**EXCERTO:**
◆ ◆ ◆ ◆ ◆
Simone Fragoso, aqui há doping
O seu nome deveria ter ficado inscrito na História como a primeira mulher portuguesa a participar de uma prova paralímpica de powerlifting, um desporto de força, cujo objetivo é levantar o maior peso possível em cada um dos movimentos de agachamento, supino e peso morto. Em vez dessa competição, na categoria -41 kg, Simone já está a caminho de Portugal como a atleta desclassificada por ter tido um resultado positivo nas análises antidoping.
“É com enorme desilusão que informo que não me será possível participar nas competições. Regresso a casa sem a sensação de dever cumprido e com uma enorme tristeza. Agradeço a todos os que, mais uma vez, me apoiaram incondicionalmente neste percurso, garantindo que tudo farei para contestar esta decisão”, escreveu no seu perfil de Instagram.
Luís Figueiredo, chefe da missão portuguesa nos Paralímpicos, disse à agência Lusa que “a atleta está agora suspensa e tem 10 dias para argumentar e apresentar provas que, eventualmente, a possam ilibar, num processo que terá de ser gerido pela própria, de acordo com as regras que emanam da Agência Mundial Antidoping”.
Apesar deste episódio, é impossível manchar a carreira da atleta de Palmela, de 44 anos. Esta seria a sua quarta participação em Paralímpicos, embora nas anteriores edições (Pequim, Londres e Rio de Janeiro) o tenha feita enquanto nadadora, desporto que praticou desde os 24 anos, para obviar os seus problemas de mobilidade. O powerlifting é mais recente na sua vida, um desafio a que se atirou depois de não ter sido qualificada para Tóquio 2020, mas já consegue levantar quase o dobro do seu peso (28,5 quilos).
◆ ◆ ◆ ◆ ◆
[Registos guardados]
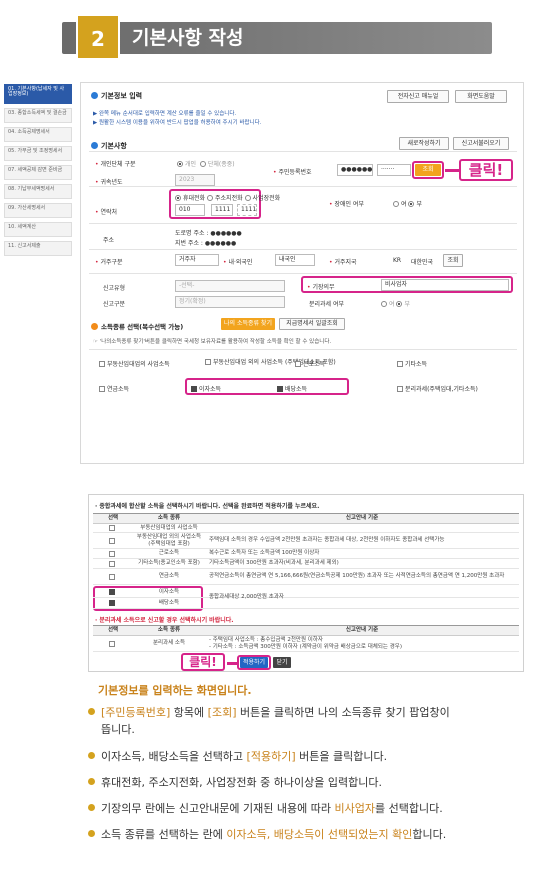 The width and height of the screenshot is (556, 882). I want to click on description-title: 기본정보를 입력하는 화면입니다., so click(175, 690). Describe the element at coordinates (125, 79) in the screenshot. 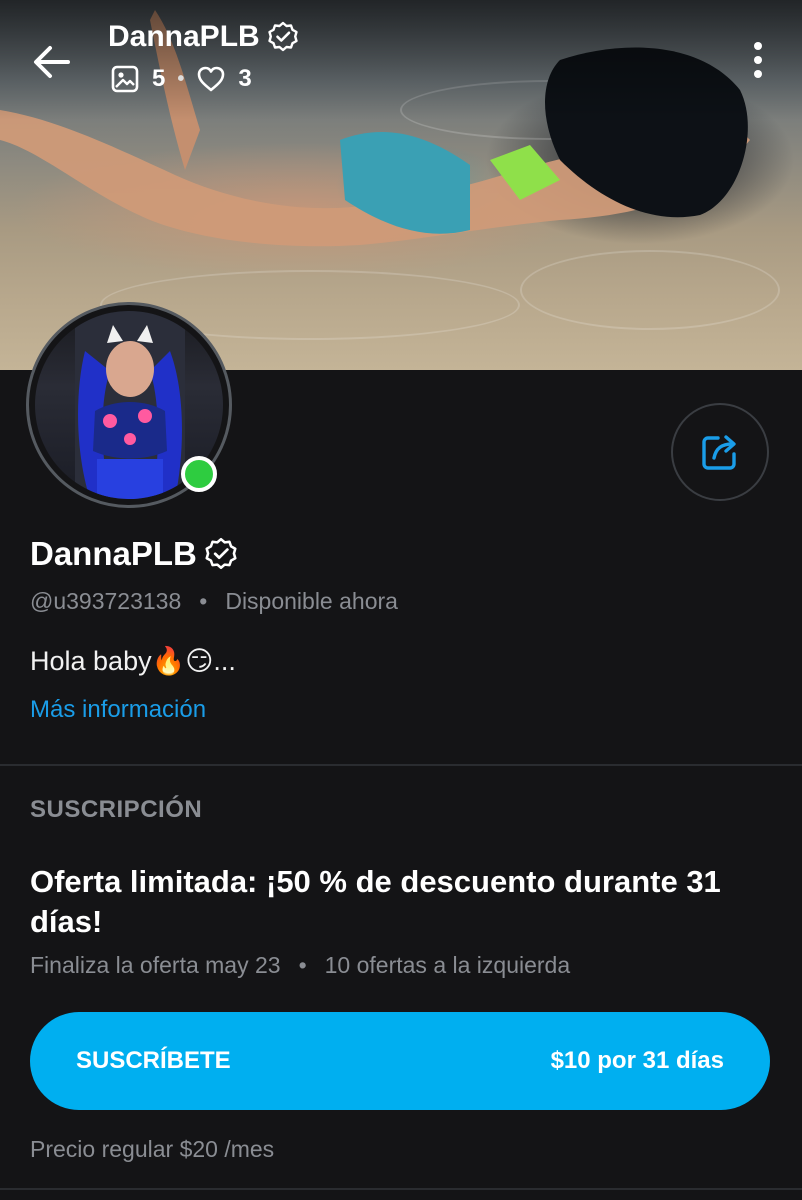

I see `image-icon` at that location.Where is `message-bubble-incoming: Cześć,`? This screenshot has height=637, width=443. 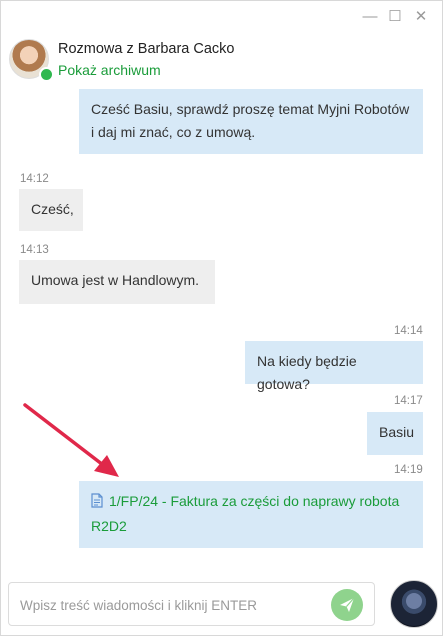
message-bubble-incoming: Cześć, is located at coordinates (51, 210). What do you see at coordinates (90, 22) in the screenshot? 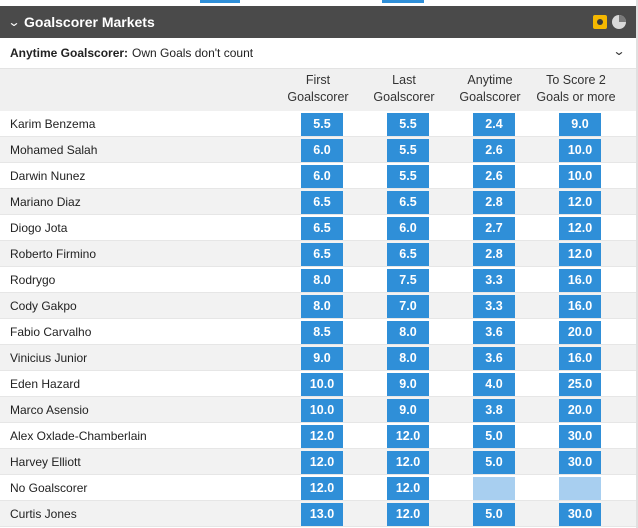
I see `market-title: Goalscorer Markets` at bounding box center [90, 22].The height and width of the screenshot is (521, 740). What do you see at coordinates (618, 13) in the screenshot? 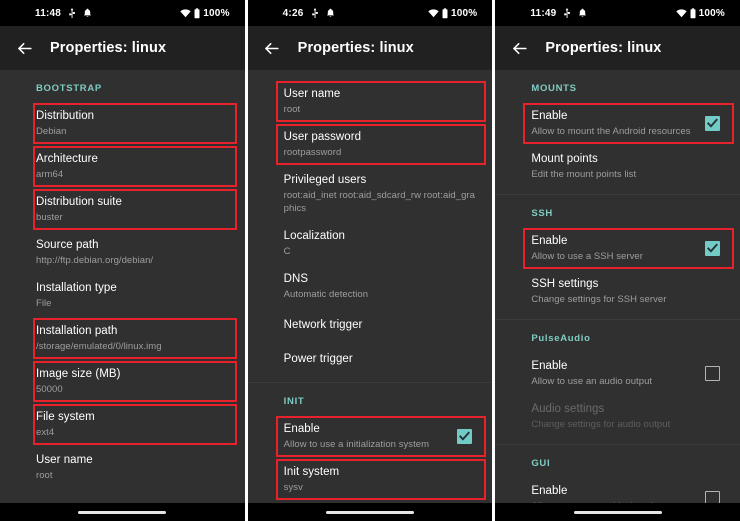
I see `status-bar: 11:49 100%` at bounding box center [618, 13].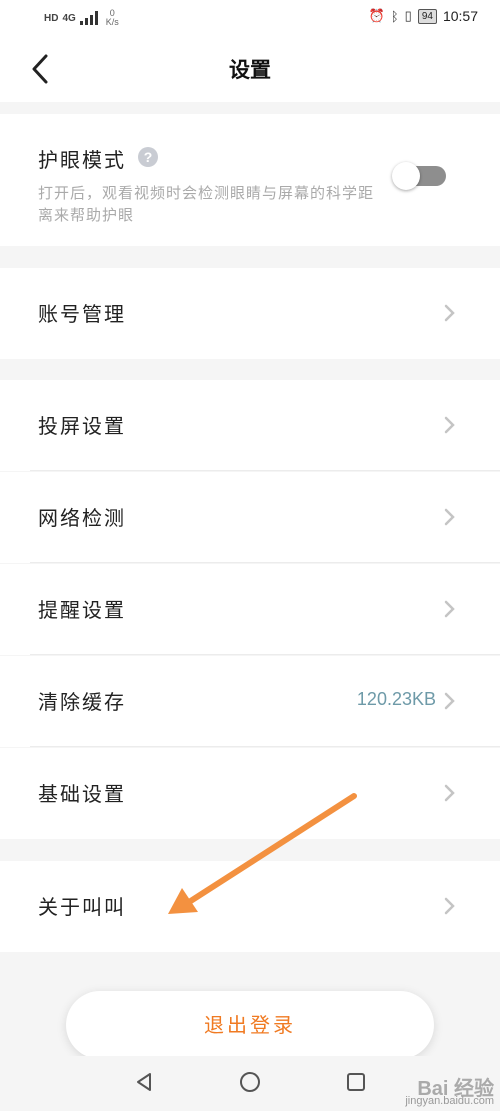 The height and width of the screenshot is (1111, 500). I want to click on nav-home-icon, so click(250, 1082).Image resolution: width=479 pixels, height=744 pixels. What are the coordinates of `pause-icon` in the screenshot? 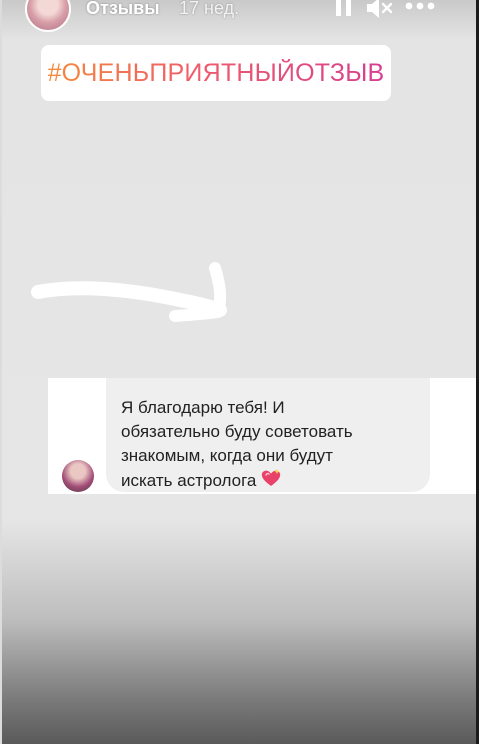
◆ ◆ ◆ ◆ ◆
**TAREFA:**
Segundo o excerto sobre Simone Fragoso, de quantos dias dispõe a atleta para argumentar e apresentar provas que a possam ilibar? Os registos não têm qualquer relação com o excerto.

**RESOLUÇÃO:**
A atleta dispõe de 10 dias.